WHAT YOU ARE ASKED TO DO:
Each entry should be duplicated exactly, with no line missing.
** Opening MATERIAL SHOWN block **
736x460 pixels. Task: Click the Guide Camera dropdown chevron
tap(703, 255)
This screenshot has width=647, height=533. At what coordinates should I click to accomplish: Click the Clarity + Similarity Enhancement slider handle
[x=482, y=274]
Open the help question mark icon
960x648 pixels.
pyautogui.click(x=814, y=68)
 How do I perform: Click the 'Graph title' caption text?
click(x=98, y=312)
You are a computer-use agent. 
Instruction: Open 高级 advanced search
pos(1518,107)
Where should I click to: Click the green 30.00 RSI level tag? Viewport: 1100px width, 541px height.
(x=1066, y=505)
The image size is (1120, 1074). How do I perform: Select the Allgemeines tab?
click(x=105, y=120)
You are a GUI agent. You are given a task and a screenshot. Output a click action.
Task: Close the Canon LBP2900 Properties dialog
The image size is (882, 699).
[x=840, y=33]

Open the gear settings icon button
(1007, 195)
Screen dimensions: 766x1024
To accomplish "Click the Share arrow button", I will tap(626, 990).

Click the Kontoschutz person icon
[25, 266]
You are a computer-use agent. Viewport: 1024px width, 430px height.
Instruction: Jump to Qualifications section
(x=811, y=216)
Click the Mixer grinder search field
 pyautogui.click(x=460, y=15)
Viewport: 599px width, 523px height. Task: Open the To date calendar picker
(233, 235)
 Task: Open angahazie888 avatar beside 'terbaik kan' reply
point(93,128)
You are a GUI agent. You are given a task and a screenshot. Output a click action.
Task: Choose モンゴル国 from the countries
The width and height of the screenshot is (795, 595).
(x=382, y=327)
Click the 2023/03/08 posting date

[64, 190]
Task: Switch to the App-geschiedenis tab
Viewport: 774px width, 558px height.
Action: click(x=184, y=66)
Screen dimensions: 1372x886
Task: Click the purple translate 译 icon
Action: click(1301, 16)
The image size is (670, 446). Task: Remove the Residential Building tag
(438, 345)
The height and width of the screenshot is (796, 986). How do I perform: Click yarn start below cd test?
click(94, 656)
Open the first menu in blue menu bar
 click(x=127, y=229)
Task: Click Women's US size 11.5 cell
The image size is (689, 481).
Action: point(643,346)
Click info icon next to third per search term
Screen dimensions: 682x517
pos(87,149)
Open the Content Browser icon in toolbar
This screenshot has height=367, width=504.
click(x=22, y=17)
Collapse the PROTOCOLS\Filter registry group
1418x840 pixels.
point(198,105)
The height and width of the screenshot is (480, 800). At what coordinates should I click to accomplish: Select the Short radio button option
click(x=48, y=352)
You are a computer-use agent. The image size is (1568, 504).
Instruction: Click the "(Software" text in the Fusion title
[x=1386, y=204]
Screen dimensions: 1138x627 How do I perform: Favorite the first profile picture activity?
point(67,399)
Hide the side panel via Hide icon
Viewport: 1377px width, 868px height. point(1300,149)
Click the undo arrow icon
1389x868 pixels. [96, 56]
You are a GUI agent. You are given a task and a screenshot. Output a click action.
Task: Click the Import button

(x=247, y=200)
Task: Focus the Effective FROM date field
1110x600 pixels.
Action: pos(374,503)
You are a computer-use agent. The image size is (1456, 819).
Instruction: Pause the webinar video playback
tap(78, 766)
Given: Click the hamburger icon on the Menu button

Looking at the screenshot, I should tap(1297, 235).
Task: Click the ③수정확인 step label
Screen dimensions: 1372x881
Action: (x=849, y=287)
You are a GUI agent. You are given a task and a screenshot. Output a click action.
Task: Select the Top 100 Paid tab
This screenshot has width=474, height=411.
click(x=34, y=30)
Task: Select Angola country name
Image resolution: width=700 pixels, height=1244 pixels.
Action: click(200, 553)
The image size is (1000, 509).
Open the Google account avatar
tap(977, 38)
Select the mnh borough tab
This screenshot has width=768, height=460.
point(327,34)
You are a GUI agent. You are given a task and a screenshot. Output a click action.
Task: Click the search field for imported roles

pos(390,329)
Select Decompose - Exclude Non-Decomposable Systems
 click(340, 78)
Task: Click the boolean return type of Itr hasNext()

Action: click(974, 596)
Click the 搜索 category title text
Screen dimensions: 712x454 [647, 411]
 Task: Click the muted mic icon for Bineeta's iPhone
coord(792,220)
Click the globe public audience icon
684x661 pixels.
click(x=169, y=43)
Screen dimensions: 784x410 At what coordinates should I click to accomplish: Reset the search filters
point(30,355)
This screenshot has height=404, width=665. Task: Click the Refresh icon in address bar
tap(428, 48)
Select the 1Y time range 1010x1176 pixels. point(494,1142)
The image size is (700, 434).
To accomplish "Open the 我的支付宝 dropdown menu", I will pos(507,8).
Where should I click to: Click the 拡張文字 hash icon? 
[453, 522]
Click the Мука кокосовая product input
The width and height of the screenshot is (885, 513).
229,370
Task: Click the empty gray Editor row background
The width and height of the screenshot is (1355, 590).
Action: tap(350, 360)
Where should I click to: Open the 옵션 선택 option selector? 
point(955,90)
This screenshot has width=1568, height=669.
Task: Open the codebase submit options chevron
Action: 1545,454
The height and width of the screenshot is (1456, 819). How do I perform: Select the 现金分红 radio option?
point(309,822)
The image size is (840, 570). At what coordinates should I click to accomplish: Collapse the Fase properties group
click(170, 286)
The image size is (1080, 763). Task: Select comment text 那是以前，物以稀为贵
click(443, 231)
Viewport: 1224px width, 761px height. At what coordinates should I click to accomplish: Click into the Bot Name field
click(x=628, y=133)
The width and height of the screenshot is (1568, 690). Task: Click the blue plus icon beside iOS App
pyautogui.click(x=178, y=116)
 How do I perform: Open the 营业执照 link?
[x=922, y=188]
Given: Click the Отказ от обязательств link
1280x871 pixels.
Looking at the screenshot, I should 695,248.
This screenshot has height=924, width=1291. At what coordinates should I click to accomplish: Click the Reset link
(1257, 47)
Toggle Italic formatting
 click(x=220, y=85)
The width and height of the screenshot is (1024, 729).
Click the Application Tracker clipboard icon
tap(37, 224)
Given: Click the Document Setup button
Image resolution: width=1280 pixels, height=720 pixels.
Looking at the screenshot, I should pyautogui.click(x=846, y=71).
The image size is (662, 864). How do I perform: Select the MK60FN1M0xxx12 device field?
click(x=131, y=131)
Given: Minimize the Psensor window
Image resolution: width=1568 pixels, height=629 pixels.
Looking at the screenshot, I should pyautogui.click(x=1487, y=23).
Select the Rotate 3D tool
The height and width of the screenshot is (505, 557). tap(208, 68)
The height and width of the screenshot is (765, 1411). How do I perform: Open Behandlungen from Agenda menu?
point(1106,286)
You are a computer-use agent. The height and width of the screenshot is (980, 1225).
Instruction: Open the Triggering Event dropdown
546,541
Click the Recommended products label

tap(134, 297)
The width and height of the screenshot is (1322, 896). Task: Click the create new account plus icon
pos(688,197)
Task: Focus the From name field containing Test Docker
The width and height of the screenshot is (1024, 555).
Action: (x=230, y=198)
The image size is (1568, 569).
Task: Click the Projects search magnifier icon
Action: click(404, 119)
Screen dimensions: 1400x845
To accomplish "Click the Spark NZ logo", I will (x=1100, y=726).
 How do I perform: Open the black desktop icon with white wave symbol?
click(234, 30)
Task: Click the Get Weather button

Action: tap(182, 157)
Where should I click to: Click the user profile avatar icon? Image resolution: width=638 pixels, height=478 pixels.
** Closing MATERIAL SHOWN block **
RESPONSE:
736x460 pixels. Task: Click the Guide Camera dropdown chevron
tap(703, 255)
This screenshot has width=647, height=533. At what coordinates should I click to accomplish: Click the Clarity + Similarity Enhancement slider handle
[x=482, y=274]
Open the help question mark icon
960x648 pixels.
pyautogui.click(x=814, y=68)
 How do I perform: Click the 'Graph title' caption text?
click(x=98, y=312)
You are a computer-use agent. 
Instruction: Open 高级 advanced search
pos(1518,107)
Where should I click to: Click the green 30.00 RSI level tag? Viewport: 1100px width, 541px height.
(x=1066, y=505)
The image size is (1120, 1074). How do I perform: Select the Allgemeines tab?
click(x=105, y=120)
You are a GUI agent. You are given a task and a screenshot. Output a click action.
Task: Close the Canon LBP2900 Properties dialog
The image size is (882, 699).
[x=840, y=33]

Open the gear settings icon button
(1007, 195)
Screen dimensions: 766x1024
To accomplish "Click the Share arrow button", I will tap(626, 990).

Click the Kontoschutz person icon
[25, 266]
You are a computer-use agent. Viewport: 1024px width, 430px height.
Instruction: Jump to Qualifications section
(x=811, y=216)
Click the Mixer grinder search field
 pyautogui.click(x=460, y=15)
Viewport: 599px width, 523px height. Task: Open the To date calendar picker
(233, 235)
 Task: Open angahazie888 avatar beside 'terbaik kan' reply
point(93,128)
You are a GUI agent. You are given a task and a screenshot. Output a click action.
Task: Choose モンゴル国 from the countries
The width and height of the screenshot is (795, 595).
(x=382, y=327)
Click the 2023/03/08 posting date

[64, 190]
Task: Switch to the App-geschiedenis tab
Viewport: 774px width, 558px height.
Action: click(x=184, y=66)
Screen dimensions: 1372x886
Task: Click the purple translate 译 icon
Action: click(1301, 16)
The image size is (670, 446). Task: Remove the Residential Building tag
(438, 345)
The height and width of the screenshot is (796, 986). How do I perform: Click yarn start below cd test?
click(94, 656)
Open the first menu in blue menu bar
 click(x=127, y=229)
Task: Click Women's US size 11.5 cell
The image size is (689, 481).
Action: point(643,346)
Click info icon next to third per search term
Screen dimensions: 682x517
pos(87,149)
Open the Content Browser icon in toolbar
This screenshot has height=367, width=504.
click(x=22, y=17)
Collapse the PROTOCOLS\Filter registry group
1418x840 pixels.
point(198,105)
The height and width of the screenshot is (480, 800). At what coordinates should I click to accomplish: Select the Short radio button option
click(x=48, y=352)
You are a computer-use agent. The image size is (1568, 504).
Instruction: Click the "(Software" text in the Fusion title
[x=1386, y=204]
Screen dimensions: 1138x627 How do I perform: Favorite the first profile picture activity?
point(67,399)
Hide the side panel via Hide icon
Viewport: 1377px width, 868px height. point(1300,149)
Click the undo arrow icon
1389x868 pixels. [96, 56]
You are a GUI agent. You are given a task and a screenshot. Output a click action.
Task: Click the Import button

(x=247, y=200)
Task: Focus the Effective FROM date field
1110x600 pixels.
Action: pos(374,503)
You are a computer-use agent. The image size is (1456, 819).
Instruction: Pause the webinar video playback
tap(78, 766)
Given: Click the hamburger icon on the Menu button

Looking at the screenshot, I should tap(1297, 235).
Task: Click the ③수정확인 step label
Screen dimensions: 1372x881
Action: (x=849, y=287)
You are a GUI agent. You are given a task and a screenshot. Output a click action.
Task: Select the Top 100 Paid tab
This screenshot has width=474, height=411.
click(x=34, y=30)
Task: Select Angola country name
Image resolution: width=700 pixels, height=1244 pixels.
Action: click(200, 553)
The image size is (1000, 509).
Open the Google account avatar
tap(977, 38)
Select the mnh borough tab
This screenshot has width=768, height=460.
point(327,34)
You are a GUI agent. You are given a task and a screenshot. Output a click action.
Task: Click the search field for imported roles

pos(390,329)
Select Decompose - Exclude Non-Decomposable Systems
 click(340, 78)
Task: Click the boolean return type of Itr hasNext()

Action: click(974, 596)
Click the 搜索 category title text
Screen dimensions: 712x454 [647, 411]
 Task: Click the muted mic icon for Bineeta's iPhone
coord(792,220)
Click the globe public audience icon
684x661 pixels.
click(x=169, y=43)
Screen dimensions: 784x410 At what coordinates should I click to accomplish: Reset the search filters
point(30,355)
This screenshot has height=404, width=665. Task: Click the Refresh icon in address bar
tap(428, 48)
Select the 1Y time range 1010x1176 pixels. point(494,1142)
The image size is (700, 434).
To accomplish "Open the 我的支付宝 dropdown menu", I will pos(507,8).
Where should I click to: Click the 拡張文字 hash icon? 
[453, 522]
Click the Мука кокосовая product input
The width and height of the screenshot is (885, 513).
229,370
Task: Click the empty gray Editor row background
The width and height of the screenshot is (1355, 590).
Action: tap(350, 360)
Where should I click to: Open the 옵션 선택 option selector? 
point(955,90)
This screenshot has width=1568, height=669.
Task: Open the codebase submit options chevron
Action: 1545,454
The height and width of the screenshot is (1456, 819). How do I perform: Select the 现金分红 radio option?
point(309,822)
The image size is (840, 570). At what coordinates should I click to accomplish: Collapse the Fase properties group
click(170, 286)
The image size is (1080, 763). Task: Select comment text 那是以前，物以稀为贵
click(443, 231)
Viewport: 1224px width, 761px height. At what coordinates should I click to accomplish: Click into the Bot Name field
click(x=628, y=133)
The width and height of the screenshot is (1568, 690). Task: Click the blue plus icon beside iOS App
pyautogui.click(x=178, y=116)
 How do I perform: Open the 营业执照 link?
[x=922, y=188]
Given: Click the Отказ от обязательств link
1280x871 pixels.
Looking at the screenshot, I should 695,248.
This screenshot has height=924, width=1291. At what coordinates should I click to accomplish: Click the Reset link
(1257, 47)
Toggle Italic formatting
 click(x=220, y=85)
The width and height of the screenshot is (1024, 729).
Click the Application Tracker clipboard icon
tap(37, 224)
Given: Click the Document Setup button
Image resolution: width=1280 pixels, height=720 pixels.
Looking at the screenshot, I should pyautogui.click(x=846, y=71).
The image size is (662, 864). How do I perform: Select the MK60FN1M0xxx12 device field?
click(x=131, y=131)
Given: Minimize the Psensor window
Image resolution: width=1568 pixels, height=629 pixels.
Looking at the screenshot, I should pyautogui.click(x=1487, y=23).
Select the Rotate 3D tool
The height and width of the screenshot is (505, 557). tap(208, 68)
The height and width of the screenshot is (765, 1411). How do I perform: Open Behandlungen from Agenda menu?
point(1106,286)
You are a computer-use agent. The height and width of the screenshot is (980, 1225).
Instruction: Open the Triggering Event dropdown
546,541
Click the Recommended products label

tap(134, 297)
The width and height of the screenshot is (1322, 896). Task: Click the create new account plus icon
pos(688,197)
Task: Focus the From name field containing Test Docker
The width and height of the screenshot is (1024, 555).
Action: (x=230, y=198)
The image size is (1568, 569).
Task: Click the Projects search magnifier icon
Action: click(404, 119)
Screen dimensions: 1400x845
To accomplish "Click the Spark NZ logo", I will (x=1100, y=726).
 How do I perform: Open the black desktop icon with white wave symbol?
click(234, 30)
Task: Click the Get Weather button

Action: tap(182, 157)
Where should I click to: Click the user profile avatar icon? Image resolution: width=638 pixels, height=478 pixels.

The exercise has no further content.